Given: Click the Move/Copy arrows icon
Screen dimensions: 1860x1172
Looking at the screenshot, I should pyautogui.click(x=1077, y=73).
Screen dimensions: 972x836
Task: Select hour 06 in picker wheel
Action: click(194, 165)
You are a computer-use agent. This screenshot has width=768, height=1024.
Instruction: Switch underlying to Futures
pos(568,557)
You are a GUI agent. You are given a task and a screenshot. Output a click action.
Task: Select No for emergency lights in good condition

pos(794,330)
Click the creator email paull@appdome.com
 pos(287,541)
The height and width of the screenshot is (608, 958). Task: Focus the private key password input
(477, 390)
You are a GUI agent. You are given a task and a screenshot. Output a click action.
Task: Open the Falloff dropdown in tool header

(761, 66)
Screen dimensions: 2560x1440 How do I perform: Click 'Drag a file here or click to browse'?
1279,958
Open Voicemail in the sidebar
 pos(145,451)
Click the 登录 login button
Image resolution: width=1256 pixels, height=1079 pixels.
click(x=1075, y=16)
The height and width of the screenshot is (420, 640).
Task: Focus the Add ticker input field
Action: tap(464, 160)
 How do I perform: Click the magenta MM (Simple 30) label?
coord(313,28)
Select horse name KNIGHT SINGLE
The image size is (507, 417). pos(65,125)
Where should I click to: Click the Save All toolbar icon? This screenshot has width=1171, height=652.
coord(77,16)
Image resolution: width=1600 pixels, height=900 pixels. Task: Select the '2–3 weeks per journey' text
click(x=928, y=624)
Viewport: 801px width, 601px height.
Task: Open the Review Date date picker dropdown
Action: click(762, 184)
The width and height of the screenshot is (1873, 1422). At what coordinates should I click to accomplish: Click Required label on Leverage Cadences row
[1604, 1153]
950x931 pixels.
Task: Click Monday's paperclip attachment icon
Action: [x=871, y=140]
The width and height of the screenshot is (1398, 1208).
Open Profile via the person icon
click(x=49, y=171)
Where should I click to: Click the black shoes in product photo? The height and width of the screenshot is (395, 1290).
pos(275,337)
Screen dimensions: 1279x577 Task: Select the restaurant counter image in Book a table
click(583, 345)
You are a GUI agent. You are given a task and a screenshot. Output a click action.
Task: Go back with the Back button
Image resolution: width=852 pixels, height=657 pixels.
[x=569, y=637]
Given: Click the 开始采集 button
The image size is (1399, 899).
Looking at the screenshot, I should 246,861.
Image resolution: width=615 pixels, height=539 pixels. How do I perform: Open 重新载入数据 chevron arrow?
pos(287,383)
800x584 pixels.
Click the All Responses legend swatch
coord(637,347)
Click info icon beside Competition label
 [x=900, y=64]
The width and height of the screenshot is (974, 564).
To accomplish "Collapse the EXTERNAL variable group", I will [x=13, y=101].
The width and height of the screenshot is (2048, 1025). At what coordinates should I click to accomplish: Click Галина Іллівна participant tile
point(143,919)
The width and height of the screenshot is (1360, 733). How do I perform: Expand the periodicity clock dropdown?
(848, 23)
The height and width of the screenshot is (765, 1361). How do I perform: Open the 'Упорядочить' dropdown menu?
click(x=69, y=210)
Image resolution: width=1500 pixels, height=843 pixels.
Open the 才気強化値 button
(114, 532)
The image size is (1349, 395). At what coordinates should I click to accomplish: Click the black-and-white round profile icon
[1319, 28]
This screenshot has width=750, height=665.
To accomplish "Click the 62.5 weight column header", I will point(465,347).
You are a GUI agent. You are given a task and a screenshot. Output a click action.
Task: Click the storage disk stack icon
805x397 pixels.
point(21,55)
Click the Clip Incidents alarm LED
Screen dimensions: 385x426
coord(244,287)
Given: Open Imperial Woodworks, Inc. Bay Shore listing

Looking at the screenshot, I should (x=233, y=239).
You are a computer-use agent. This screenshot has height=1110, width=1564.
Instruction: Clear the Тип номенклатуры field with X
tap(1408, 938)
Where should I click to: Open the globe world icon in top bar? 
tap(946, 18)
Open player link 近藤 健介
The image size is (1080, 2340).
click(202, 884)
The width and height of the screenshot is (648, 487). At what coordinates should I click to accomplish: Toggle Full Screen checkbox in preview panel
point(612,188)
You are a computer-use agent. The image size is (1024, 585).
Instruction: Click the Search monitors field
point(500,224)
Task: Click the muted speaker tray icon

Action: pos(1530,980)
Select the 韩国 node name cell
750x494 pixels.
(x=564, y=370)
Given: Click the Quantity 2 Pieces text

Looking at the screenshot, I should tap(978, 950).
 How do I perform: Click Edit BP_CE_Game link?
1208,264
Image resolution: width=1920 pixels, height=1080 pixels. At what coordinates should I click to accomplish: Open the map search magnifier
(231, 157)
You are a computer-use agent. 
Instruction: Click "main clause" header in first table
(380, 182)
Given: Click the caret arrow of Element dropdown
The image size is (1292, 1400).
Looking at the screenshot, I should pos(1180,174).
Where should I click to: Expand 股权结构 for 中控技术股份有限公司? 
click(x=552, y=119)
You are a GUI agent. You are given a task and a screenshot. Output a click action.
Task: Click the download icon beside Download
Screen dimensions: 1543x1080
***
**Work order:**
Copy from the entries only those lines that hold the word "computer".

**Exercise answer:**
You are a computer-use agent. This screenshot has width=768, height=1024.
You are a computer-use agent. This screenshot has height=1110, width=1564.
You are a computer-use agent. The image size is (1024, 585).
You are a computer-use agent. 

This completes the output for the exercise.